Warnung vor dem Altmaier wirkt

Die Deutschen verhalten sich vernünftiger als viele ihrer Politiker glauben. Dass die Energiewende floppt und Milliarden in den Sand gesetzt wurden und noch werden, beginnt sich herumzusprechen. Jedenfalls war der Versuch des Stromnetzbetreibers TenneT, mit politischer Unterstützung Millionenbeträge bei Anlegern im westlichen Schleswig-Holstein hereinzuholen, um damit den Bau einer Hochspannungsleitung zu finanzieren, ein Schuss in den Ofen.

Die unbefristete, nachrangige und in mehrfacher Hinsicht für Kleinanleger völlig ungeeignete TenneT-Anleihe hatte Umweltminister Peter Altmaier (CDU) bei einer Präsentation in Schleswig-Holstein zusammen mit dem dortigen Ministerpräsidenten Torsten Albig (SPD) als “Modell für Deutschland” gepriesen. Mit Schlagworten wie „Bürgerleitung“ und „Bürgerdividende“ sowie auf den ersten Blick hohen, aber angesichts der Risiken viel zu niedrigen Zinsen sollte den Sparern das Geld aus der Tasche gezogen werden. Es klappte nicht. Nach Angaben des Netzbetreibers zeichneten lediglich 142 Haushalte die Anleihe. Das Volumen erreichte nur 833.000 Euro. 160.000 Haushalte waren angeschrieben worden, damit sie die Anleihe zeichnen sollten. Das Wertpapier sollte zu einem Testfall für ähnliche Projekte im ganzen Bundesgebiet werden.

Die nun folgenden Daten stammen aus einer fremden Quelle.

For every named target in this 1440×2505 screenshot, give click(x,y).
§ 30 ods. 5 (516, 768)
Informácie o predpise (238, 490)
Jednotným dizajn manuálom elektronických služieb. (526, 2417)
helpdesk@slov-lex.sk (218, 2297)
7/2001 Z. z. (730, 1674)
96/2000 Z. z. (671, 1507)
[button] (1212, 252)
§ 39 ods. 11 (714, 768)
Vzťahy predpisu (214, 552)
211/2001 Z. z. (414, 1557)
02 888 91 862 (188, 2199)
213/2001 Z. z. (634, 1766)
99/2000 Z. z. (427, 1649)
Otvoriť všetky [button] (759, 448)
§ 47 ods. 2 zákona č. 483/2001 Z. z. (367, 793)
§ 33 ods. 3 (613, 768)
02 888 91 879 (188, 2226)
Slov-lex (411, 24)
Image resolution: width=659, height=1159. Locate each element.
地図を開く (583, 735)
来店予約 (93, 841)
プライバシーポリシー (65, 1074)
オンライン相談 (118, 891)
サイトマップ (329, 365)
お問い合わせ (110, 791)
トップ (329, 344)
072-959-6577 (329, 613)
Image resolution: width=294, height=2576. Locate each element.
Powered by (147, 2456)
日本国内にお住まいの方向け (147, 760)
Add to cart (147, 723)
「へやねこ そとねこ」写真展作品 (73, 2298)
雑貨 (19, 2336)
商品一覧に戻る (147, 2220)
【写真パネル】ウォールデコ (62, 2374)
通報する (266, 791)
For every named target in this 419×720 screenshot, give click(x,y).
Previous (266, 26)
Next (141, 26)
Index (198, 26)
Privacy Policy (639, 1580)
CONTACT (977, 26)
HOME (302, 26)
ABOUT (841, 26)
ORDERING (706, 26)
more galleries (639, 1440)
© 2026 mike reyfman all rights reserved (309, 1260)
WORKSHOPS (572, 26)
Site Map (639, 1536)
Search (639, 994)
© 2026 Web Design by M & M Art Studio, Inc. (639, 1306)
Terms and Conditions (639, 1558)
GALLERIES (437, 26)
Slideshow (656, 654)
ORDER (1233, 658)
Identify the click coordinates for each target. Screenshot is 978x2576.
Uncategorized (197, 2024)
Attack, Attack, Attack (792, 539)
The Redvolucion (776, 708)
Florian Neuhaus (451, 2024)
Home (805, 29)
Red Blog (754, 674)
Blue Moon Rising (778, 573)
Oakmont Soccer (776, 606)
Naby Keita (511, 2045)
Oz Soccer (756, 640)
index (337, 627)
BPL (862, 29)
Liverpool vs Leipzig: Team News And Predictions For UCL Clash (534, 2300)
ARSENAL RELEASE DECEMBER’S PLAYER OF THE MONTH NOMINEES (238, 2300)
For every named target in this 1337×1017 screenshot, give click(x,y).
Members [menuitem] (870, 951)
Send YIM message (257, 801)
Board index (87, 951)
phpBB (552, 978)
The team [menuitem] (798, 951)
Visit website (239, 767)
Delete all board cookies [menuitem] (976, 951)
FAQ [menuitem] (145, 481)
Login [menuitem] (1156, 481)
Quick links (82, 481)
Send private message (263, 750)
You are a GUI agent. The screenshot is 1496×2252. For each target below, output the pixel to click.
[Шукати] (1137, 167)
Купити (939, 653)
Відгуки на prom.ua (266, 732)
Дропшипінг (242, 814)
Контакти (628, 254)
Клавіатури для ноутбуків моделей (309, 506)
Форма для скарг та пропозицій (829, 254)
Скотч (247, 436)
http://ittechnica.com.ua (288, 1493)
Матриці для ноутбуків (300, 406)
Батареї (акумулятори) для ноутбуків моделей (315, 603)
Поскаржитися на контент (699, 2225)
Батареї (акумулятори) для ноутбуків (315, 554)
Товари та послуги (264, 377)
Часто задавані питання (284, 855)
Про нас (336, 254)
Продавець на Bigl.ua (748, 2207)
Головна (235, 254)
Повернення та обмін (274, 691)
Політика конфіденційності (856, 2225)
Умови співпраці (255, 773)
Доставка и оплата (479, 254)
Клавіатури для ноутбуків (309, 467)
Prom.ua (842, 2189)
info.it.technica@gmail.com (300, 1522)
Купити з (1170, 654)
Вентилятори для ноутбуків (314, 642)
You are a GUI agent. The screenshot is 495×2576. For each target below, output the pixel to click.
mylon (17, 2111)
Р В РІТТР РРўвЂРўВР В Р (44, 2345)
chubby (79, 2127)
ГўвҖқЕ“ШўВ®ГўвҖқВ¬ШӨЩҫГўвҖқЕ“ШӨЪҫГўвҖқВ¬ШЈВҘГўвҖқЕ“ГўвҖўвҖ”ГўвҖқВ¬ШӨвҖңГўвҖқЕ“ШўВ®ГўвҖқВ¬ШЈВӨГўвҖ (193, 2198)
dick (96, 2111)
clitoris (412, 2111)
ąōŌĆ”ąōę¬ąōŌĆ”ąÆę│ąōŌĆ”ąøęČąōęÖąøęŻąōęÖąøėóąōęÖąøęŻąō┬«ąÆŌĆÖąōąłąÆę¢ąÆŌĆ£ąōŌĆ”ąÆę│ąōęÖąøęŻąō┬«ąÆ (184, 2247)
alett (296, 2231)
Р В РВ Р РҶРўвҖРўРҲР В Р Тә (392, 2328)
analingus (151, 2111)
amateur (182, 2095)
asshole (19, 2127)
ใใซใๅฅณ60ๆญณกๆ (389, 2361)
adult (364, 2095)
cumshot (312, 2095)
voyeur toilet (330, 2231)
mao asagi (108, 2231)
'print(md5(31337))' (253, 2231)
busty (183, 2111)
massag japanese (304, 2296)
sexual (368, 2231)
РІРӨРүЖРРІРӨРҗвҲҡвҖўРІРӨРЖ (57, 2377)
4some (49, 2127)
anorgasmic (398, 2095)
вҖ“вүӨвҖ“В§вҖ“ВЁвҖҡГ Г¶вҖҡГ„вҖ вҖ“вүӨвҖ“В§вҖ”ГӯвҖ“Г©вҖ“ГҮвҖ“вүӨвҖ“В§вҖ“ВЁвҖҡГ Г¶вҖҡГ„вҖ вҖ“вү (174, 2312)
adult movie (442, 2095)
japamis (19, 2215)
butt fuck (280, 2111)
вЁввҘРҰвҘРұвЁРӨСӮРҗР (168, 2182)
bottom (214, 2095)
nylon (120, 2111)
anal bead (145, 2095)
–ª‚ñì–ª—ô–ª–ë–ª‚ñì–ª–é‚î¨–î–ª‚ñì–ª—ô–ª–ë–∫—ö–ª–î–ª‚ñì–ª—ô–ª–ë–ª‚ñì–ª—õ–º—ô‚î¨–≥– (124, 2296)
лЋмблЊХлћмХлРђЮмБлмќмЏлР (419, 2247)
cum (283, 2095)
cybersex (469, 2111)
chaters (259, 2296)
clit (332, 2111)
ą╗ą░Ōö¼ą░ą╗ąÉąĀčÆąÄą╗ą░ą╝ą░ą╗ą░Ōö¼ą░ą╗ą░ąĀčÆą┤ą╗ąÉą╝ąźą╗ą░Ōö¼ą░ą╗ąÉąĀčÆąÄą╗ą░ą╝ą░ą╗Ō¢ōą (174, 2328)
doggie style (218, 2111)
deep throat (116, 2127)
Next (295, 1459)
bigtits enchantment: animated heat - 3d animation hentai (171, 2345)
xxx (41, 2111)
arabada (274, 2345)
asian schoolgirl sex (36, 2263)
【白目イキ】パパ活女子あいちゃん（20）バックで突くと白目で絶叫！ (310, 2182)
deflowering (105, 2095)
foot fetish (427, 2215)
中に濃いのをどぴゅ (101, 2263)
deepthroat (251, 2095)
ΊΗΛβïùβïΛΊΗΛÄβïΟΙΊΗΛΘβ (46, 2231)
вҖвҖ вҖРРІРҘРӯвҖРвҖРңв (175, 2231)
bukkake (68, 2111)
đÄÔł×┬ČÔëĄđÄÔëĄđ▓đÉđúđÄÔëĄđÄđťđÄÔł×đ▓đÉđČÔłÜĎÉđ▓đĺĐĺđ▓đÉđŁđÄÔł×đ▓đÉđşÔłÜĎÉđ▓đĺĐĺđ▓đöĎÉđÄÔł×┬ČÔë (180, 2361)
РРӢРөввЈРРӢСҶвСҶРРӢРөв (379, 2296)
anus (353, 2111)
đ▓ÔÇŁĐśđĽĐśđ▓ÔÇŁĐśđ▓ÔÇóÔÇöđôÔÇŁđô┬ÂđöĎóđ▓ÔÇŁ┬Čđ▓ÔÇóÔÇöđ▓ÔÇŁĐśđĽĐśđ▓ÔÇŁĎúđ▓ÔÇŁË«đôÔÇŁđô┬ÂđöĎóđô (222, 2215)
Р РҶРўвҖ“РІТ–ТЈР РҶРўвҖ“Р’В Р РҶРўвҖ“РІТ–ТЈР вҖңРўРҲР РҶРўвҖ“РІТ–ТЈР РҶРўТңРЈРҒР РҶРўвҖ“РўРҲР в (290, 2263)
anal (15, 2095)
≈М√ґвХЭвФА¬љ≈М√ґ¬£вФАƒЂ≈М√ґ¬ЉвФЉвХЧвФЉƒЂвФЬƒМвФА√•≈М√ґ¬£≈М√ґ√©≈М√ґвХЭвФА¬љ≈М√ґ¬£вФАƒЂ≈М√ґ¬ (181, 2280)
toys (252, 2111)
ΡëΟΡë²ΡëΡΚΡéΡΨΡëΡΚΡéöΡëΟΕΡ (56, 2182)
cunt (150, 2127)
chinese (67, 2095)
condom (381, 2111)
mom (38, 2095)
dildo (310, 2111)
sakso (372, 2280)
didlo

Statt die Energiewende endlich abzublasen, wollen Altmaier und Albig natürlich weitermachen. Trotzig stellte der Ministerpräsident, dem übrigens in der SPD noch eine große Karriere nach Sigmar Gabriel winkt, die Forderung nach neuen Beteiligungsmodellen auf – nach dem Motto: Die Leute wollen zwar nicht, aber wir machen es trotzdem.

in diesem Zusammenhang muss auch vor allen anderen Finanzanlagen im Bereich erneuerbare Energien dringend gewarnt werden. Zum Beispiel wird der Leser beim Studieren der bundesweit verteilten Prospekte eines Stromanbieters namens Prokon mit einer Grafik der rasant steigenden Anlegerzahlen den Verdacht nicht los, dass dies alles an ein Schneeballsystem erinnert. Die angepriesene Grundverzinsung von sechs Prozent plus Überschussbeteiligung ist ein weiteres Indiz, dass es hier nicht mit rechten Dingen zugehen kann. Wenn die ganze Branche den Bach runtergeht, soll ausgerechnet Prokon in den nächsten Jahren die Zinsen zahlen? Das hatte Windreich-Chef Willi Balz seinen Anlegern auch immer versichert. Jetzt ist er pleite, und das Geld der Anleger ist weg.